Friday, May 10, 2013

Do You Age-Stereotype? A Small Rant

I've been in several conversations lately that really have me thinking about age stereotypes. Is it true that all those baby boomers still hanging on in those director's jobs are just doing nothing--just coasting towards retirement?  Are those Millenials just slackers who don't know how to work and are constantly just tweeting?  And what about those who fall in between those two generations--how do we characterize them?

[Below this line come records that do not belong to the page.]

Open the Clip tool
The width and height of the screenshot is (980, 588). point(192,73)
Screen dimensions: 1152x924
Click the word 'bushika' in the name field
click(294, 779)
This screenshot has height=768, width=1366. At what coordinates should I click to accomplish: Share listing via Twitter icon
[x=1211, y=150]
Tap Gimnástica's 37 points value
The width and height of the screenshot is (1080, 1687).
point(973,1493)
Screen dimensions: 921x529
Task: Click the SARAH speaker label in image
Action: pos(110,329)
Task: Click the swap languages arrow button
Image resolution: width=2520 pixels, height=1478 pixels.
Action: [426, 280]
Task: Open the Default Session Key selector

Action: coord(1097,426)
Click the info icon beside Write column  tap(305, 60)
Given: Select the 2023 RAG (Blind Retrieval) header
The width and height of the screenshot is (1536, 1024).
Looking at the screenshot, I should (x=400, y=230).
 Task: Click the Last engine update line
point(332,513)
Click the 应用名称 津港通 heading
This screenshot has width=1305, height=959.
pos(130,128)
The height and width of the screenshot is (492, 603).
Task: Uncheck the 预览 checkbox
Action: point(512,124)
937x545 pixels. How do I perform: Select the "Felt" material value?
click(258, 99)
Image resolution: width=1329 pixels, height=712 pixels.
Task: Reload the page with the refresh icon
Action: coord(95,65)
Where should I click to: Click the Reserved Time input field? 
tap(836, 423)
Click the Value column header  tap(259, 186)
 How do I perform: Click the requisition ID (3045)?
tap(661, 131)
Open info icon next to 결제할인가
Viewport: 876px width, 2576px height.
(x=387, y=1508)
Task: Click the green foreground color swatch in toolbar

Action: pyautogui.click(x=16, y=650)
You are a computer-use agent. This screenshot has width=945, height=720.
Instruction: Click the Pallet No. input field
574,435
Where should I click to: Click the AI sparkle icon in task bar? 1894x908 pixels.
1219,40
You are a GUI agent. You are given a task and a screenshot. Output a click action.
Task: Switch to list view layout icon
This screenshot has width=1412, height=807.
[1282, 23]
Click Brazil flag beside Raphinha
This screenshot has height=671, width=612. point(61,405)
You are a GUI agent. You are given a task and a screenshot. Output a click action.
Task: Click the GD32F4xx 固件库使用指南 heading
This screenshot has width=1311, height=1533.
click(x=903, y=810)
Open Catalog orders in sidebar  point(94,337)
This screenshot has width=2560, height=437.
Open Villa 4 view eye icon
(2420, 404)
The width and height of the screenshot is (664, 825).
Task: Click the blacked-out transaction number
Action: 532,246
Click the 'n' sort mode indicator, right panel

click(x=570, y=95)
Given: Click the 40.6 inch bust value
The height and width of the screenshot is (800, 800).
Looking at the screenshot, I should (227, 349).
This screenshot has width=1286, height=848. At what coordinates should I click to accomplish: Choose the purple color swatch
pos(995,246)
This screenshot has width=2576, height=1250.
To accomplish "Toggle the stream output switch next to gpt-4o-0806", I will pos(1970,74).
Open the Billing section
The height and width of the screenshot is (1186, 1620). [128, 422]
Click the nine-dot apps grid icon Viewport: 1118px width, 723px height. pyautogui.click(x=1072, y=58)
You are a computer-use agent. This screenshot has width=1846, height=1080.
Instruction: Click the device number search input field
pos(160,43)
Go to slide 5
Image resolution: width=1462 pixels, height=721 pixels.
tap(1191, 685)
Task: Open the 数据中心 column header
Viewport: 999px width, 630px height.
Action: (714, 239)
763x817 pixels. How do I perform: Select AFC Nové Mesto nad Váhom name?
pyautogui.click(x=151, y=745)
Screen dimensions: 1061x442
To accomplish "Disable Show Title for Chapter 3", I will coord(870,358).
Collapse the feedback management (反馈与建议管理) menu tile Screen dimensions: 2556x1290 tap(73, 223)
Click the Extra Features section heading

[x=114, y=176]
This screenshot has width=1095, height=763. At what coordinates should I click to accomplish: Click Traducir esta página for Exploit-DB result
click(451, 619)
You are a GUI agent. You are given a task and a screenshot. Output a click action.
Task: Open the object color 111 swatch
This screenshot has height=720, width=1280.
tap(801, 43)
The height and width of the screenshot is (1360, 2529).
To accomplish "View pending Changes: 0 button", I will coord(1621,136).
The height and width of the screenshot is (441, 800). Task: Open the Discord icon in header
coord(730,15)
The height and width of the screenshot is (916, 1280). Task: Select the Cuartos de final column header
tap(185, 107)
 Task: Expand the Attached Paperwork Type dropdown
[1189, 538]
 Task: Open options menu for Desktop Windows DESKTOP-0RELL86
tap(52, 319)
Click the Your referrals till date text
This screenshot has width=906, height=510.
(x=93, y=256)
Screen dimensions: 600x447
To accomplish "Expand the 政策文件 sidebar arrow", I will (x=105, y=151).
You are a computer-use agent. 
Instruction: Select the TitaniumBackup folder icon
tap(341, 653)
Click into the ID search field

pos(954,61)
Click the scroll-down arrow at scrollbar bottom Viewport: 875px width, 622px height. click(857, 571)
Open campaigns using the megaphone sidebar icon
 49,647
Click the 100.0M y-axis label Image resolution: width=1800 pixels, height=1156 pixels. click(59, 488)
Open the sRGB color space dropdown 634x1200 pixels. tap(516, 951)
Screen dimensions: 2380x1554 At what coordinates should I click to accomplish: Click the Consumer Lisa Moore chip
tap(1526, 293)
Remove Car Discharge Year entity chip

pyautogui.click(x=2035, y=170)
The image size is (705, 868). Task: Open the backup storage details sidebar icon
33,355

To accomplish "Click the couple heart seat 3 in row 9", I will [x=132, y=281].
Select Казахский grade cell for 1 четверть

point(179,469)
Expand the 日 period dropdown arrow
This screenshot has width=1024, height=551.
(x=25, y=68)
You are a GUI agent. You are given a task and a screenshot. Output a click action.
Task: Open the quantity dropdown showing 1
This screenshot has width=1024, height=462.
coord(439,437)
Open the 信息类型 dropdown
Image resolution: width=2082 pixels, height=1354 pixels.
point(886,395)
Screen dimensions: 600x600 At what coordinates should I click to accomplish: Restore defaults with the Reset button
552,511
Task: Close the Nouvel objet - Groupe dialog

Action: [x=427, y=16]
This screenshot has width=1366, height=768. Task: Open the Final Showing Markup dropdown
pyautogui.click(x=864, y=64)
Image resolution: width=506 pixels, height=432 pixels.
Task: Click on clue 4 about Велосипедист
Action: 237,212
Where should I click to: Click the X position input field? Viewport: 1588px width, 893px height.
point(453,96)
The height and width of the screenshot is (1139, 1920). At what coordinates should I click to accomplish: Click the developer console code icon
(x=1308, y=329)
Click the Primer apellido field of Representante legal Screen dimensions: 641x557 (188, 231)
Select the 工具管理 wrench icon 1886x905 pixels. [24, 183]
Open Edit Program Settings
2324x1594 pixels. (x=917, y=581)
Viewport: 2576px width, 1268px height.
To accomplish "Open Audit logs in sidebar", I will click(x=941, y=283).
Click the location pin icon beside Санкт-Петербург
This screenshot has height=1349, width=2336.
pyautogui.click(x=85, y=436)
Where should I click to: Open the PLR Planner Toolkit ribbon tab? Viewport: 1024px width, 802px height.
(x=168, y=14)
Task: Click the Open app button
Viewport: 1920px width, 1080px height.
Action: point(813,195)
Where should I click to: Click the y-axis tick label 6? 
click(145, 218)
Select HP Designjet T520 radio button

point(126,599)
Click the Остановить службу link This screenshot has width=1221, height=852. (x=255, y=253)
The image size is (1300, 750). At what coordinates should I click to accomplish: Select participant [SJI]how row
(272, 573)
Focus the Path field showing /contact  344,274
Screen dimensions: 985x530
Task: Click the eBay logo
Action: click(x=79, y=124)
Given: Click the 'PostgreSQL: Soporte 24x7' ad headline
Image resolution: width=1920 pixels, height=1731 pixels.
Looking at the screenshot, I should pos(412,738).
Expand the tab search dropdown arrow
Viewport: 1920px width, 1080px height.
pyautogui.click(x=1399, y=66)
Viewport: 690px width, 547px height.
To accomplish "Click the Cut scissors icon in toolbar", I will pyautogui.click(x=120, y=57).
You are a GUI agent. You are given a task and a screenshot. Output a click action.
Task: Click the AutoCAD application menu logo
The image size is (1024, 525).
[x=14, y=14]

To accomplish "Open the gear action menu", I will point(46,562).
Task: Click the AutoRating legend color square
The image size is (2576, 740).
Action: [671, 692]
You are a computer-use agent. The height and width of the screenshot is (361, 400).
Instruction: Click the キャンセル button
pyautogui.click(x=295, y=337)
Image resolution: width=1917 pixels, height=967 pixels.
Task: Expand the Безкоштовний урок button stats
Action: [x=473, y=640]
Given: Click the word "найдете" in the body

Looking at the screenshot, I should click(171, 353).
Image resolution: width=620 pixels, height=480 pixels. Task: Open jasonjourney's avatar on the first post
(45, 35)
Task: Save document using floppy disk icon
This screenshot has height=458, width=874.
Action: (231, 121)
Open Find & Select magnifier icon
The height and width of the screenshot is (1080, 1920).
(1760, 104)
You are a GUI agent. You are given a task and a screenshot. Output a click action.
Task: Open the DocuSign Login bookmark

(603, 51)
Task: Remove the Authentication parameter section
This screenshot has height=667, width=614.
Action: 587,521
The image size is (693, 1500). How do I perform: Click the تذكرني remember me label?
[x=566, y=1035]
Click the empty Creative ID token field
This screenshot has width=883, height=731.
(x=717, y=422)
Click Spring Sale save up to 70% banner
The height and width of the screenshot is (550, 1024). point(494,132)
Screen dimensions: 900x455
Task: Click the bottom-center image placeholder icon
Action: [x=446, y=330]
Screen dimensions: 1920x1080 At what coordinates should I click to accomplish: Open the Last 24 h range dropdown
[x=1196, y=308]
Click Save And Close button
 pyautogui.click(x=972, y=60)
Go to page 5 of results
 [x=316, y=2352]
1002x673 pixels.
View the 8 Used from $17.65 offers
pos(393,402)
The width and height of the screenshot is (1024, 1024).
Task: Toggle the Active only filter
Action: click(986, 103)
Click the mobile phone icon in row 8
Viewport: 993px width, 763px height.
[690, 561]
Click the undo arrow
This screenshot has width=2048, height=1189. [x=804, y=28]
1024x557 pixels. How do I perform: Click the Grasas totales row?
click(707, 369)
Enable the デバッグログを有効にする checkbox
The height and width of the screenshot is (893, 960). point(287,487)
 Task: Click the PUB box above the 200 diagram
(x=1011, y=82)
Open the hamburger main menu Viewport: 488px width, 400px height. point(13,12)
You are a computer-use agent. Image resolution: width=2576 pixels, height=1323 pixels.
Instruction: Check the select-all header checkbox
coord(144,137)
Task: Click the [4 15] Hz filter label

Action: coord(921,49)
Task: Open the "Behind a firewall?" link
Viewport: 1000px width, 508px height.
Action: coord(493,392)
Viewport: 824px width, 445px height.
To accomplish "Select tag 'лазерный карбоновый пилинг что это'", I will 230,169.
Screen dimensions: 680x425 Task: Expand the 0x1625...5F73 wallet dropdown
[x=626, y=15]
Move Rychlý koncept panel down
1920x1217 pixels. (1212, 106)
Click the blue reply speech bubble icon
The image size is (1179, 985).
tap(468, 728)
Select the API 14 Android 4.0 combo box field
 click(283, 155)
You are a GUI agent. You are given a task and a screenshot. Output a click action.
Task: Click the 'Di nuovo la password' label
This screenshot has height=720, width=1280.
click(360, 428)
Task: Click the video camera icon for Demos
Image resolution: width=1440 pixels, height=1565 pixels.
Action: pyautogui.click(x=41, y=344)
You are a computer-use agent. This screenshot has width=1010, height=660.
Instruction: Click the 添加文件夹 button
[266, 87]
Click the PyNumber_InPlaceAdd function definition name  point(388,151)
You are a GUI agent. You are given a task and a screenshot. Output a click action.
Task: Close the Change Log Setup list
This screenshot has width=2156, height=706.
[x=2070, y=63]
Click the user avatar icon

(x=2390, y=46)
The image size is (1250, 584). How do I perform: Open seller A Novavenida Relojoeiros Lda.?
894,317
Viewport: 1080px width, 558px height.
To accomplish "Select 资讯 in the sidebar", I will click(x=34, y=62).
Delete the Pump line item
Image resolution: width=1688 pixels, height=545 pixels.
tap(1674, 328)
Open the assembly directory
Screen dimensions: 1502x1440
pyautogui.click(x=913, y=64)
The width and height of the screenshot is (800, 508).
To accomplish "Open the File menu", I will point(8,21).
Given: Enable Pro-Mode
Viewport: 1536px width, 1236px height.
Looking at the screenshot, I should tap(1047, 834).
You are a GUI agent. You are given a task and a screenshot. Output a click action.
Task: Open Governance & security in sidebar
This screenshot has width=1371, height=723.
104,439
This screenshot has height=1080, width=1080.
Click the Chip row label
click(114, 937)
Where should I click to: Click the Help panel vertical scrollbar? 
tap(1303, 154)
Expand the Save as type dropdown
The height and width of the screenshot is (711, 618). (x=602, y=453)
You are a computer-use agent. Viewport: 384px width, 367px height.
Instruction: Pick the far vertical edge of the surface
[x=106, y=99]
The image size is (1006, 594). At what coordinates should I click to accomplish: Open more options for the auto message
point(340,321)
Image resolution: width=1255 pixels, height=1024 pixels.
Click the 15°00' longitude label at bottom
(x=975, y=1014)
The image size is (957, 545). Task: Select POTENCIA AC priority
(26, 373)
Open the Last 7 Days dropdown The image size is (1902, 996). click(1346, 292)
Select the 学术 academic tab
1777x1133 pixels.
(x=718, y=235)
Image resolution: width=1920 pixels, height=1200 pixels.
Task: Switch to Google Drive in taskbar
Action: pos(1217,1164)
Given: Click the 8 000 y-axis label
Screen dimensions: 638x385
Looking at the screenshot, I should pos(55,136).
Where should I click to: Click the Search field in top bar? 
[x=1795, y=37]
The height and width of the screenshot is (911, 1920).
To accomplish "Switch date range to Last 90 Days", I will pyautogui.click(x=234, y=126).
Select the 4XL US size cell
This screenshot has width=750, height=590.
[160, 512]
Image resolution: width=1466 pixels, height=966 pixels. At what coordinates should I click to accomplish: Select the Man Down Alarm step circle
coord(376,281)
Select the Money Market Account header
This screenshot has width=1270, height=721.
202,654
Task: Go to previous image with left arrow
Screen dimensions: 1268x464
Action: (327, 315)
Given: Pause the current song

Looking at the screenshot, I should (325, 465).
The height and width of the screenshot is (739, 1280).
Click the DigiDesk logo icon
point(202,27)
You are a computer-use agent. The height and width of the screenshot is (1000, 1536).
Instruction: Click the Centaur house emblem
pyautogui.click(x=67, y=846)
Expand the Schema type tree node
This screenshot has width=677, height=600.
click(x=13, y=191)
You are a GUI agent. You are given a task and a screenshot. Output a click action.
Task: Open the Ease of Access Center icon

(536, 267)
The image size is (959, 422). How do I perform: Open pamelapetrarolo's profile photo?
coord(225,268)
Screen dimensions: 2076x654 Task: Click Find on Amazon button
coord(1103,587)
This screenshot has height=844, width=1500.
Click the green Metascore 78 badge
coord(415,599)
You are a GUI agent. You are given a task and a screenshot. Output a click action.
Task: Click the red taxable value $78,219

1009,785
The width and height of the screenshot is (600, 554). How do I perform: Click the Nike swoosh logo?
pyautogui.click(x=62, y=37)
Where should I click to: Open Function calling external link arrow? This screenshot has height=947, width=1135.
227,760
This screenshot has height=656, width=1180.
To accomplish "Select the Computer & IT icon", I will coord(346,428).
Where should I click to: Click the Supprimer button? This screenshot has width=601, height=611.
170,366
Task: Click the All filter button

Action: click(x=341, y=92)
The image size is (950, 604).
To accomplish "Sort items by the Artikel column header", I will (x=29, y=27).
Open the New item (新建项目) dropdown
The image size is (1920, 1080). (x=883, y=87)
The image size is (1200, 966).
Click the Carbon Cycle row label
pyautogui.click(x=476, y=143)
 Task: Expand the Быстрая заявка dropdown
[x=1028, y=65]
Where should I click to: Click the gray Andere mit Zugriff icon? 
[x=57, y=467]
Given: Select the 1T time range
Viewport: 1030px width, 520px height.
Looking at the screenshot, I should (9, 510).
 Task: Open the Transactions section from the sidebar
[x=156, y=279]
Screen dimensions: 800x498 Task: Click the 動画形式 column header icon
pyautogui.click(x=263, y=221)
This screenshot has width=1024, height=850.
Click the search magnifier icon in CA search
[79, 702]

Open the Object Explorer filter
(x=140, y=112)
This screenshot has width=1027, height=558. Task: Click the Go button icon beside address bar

I understand why these categories exist--it gives us a quick shorthand to understand our audiences or our colleagues.  But I've come to think they're not particularly useful--and in fact, may be particularly destructive in our efforts to work together.  Nina Simon's recent post about her museum's work in social bridging--bringing groups and people together--is something that we can all learn from.  And we might want to start that social bridging--that creative collaboration-- inside our own organizations.

Perhaps it's because I've spent my career either in small museums (where, as a young professional,  an ability to work with different generations wasn't ever optional) or as an independent professional, where coasting certainly isn't an option.

Do I know old fogeys of my own generation that are coasting towards retirement?  Absolutely.  Do I know young fogeys who are hiding in the basement coasting towards a fifty years from now retirement?  Yes, sad to say.  But at the same time, I know colleagues older than I am who are pushing towards new ideas and understandings and young colleagues who are elbowing their way into the field with new ideas in hand.  My own career has been enriched at every end of the spectrum--from senior citizen board members in my first director's job to my young colleagues in Ukraine who push museums forward despite some pretty serious hurdles.

So stop complaining about generations and get looking around.  Find the creative people in your organization or in your community and begin working with them--no matter what age.  Get going!


Anonymous said...

I could not agree more! I have always disliked generalizations based upon age categories.

Anonymous said...

" But at the same time, I know colleagues older than I am who are pushing towards new ideas and understandings and young colleagues who are elbowing their way into the field with new ideas in hand. "

I find this statement the exception as opposed to the norm...and I look to the Board of Directors as the over all strength of any organization. (As a hard nosed 'grant giver' - does the BoD want a title or are they leading and producing income?)

Linda Norris said...

Hi Anonymouses! Thanks for both your comments--I have to admit, I do use these generalizations sometimes, but struggle to make them be more than just that, a generalization. And #2--I hadn't necessarily thought about the Board of Directors when I wrote this, though of course absolutely true--and opens that eternal debate about boards and raising money. Will be interesting to see what happens as new generations move into board leadership roles--a quick google search turns up a multitude of posts/links about millenial giving, but they seem to disagree--so what will those new boards look like? But I do agree, boards need to take the lead in framing the kind of organization they lead (forward thinking, creative, or stuck in the mud). Another post to come perhaps! Thanks both for commenting!

Anonymous said...

There are more ominous results that go with age than stereotyping --age discrimination. I was laid off from my position several years ago and the others laid off at my institution were as old or older than I was at the time (57). Three months before I was laid off I went on a job interview at an academic institution and was told to my face by a dean a few years older than I was at the time that she wouldn't hire someone who would just arrive and retire. I aced the interview but they hired someone 10 yrs younger than me. I could go on with other similar stories from other colleagues.